• _GIVEN TEXT_
6.According to the plaint averments, the property was purchased

during the lifetime of Amolak Chand. As against it in the sale

deed, Ex. P/3 the purchasers are shown as Heeralal and Lunkaran,

both are sons of Amolak Chand, and they purchased the same in

their exclusive name. They purchased the property from Smt.

Itchru Bai. Ex. P/3 & Ex. D/5 which is sale deed is same. The

Nazul/maintenance Khasra (Ex. P/9 & P/10) show that the

property is recorded in the name of Heeralal and Lunkaran both.

Further the maintenance Khasra marked as D/15, D/16 & D/17

shows name of Heeralal and Lunkaran alone and name of Amolak

Chand is not shown.

7.Para 31 of the cross-examination of plaintiff Mishrilal (PW-1)

• _RECORD SET_

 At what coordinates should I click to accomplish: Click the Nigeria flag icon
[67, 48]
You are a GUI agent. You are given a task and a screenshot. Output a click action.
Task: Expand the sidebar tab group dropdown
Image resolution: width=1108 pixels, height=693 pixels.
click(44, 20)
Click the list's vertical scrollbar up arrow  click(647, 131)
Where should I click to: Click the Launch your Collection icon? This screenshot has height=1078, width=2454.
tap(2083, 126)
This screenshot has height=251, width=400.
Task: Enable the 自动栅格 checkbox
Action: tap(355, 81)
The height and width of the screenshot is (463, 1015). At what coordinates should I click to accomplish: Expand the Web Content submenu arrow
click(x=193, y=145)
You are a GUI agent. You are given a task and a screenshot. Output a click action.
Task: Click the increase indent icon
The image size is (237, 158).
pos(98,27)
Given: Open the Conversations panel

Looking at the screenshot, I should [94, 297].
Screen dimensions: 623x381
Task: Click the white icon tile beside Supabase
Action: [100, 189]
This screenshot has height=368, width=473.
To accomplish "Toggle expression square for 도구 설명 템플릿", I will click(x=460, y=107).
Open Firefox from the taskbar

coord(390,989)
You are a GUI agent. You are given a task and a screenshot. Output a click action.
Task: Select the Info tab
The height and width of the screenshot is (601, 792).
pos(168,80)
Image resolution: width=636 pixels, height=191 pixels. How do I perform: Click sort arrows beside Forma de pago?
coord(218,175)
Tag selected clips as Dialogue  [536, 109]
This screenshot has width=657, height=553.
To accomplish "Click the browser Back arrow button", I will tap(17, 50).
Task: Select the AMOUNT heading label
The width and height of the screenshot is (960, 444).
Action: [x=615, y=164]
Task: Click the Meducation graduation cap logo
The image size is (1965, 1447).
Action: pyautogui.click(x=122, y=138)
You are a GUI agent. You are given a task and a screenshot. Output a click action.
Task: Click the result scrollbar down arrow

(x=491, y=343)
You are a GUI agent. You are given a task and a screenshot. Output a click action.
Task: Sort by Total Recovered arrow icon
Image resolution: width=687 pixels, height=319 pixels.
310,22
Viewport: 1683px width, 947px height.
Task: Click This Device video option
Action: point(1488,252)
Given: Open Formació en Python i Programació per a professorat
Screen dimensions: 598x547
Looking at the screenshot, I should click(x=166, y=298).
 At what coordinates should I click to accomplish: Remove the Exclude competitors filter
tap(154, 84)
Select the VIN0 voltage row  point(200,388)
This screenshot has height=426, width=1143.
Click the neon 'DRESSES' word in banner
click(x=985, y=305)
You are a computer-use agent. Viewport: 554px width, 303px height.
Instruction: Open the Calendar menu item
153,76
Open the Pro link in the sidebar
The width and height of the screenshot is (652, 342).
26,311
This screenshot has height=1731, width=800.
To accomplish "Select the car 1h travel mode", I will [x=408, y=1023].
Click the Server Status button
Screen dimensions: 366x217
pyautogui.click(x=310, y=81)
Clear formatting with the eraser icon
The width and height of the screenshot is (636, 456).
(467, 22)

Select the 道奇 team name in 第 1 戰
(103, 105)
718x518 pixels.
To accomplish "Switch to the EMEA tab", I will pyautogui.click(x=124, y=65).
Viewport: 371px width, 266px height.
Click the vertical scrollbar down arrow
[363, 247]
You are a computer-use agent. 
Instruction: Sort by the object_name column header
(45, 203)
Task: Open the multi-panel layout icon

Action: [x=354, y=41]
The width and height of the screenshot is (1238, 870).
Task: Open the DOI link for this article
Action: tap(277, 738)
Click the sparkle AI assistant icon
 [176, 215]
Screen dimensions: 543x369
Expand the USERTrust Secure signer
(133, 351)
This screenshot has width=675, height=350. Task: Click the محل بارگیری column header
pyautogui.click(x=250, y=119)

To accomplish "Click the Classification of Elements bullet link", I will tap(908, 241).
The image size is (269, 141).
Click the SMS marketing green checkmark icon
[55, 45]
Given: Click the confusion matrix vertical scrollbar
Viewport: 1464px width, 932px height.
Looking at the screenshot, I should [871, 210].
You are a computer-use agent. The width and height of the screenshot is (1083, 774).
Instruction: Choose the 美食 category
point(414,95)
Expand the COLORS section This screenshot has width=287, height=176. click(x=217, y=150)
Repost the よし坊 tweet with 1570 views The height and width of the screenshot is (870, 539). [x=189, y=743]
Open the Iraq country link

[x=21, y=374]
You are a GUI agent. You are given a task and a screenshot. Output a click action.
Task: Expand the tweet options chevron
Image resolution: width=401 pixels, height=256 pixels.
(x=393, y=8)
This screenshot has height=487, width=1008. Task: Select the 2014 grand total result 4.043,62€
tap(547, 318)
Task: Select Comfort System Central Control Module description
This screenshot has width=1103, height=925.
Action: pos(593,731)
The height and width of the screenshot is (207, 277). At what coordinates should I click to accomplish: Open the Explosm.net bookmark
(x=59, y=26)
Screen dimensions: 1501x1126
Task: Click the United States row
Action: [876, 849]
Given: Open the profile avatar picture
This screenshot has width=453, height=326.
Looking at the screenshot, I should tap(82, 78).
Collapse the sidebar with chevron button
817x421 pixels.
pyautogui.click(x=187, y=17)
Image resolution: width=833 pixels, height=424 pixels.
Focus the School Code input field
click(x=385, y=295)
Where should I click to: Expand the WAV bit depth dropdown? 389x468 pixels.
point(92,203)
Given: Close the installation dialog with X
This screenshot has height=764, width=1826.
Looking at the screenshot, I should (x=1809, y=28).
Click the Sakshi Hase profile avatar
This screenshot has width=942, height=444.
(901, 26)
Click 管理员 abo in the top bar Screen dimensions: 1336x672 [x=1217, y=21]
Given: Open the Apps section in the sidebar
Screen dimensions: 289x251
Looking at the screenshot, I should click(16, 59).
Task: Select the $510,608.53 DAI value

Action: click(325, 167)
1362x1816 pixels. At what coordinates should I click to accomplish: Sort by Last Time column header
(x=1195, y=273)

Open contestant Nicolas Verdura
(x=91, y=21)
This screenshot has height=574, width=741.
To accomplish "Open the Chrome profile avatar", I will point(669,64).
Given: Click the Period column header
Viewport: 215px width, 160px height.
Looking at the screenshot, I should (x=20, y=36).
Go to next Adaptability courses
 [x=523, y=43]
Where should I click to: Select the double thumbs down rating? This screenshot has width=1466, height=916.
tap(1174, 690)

• _EXERCISE REQUIREMENTS_
For each statement, say yes or no according to the excerpt on the property purchase, and quote the words from it that decide. 1. The sale deed lists Amolak Chand among the purchasers. 2. The property was bought from Smt. Itchru Bai. 3. The maintenance Khasra marked D/15, D/16 and D/17 includes the name of Amolak Chand. The material has no connection to the excerpt on the property purchase.

• _EXPECTED ANSWER_
1. No: "the purchasers are shown as Heeralal and Lunkaran"
2. Yes: "They purchased the property from Smt. Itchru Bai."
3. No: "name of Amolak Chand is not shown"